The old man's smile drifted to nothingness as Wulfgar pulled back the cowl of his cloak, revealing himself.
"Always full of surprises, Wulfgar is," Temigast said.
"You look well," Wulfgar offered, and he meant it. Temigast's white hair had thinned a bit, perhaps, but the last few years had not been rough on the man.
"Is that....?" Temigast asked, nodding to Colson.
"Meralda's girl."
"Are you mad?"
Wulfgar merely shrugged and said, "She should be with her mother."
"That decision was made some three years ago."
"Necessary at the time," said Wulfgar.
Temigast sat back on his seat and conceded the point with a nod.
"Lady Priscilla is gone from here, I am told," said Wulfgar, and Temigast couldn't help but smile - a reassurance to Wulfgar that his measure of the steward was correct, that the man hated Priscilla.
"To the joy of Auckney," Temigast admitted. He set the reins on the seat, and with surprising nimbleness climbed down and approached Wulfgar, his hands out for Colson.
The girl shoved her hand in her mouth and whirled away, burying her face in Wulfgar's shoulder.
"Bashful," Temigast said.
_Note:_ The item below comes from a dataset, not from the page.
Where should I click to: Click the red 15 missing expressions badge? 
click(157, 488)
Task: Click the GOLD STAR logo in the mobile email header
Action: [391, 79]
Colson peeked out at him and he smiled all the wider. "And she has her mother's eyes."
"She is a wonderful girl, and sure to become a beautiful woman," said Wulfgar. "But she needs her mother. I cannot keep her with me. I am bound for a land that will not look favorably on a child, any child."
Temigast stared at him for a long time, obviously unsure of what he should do.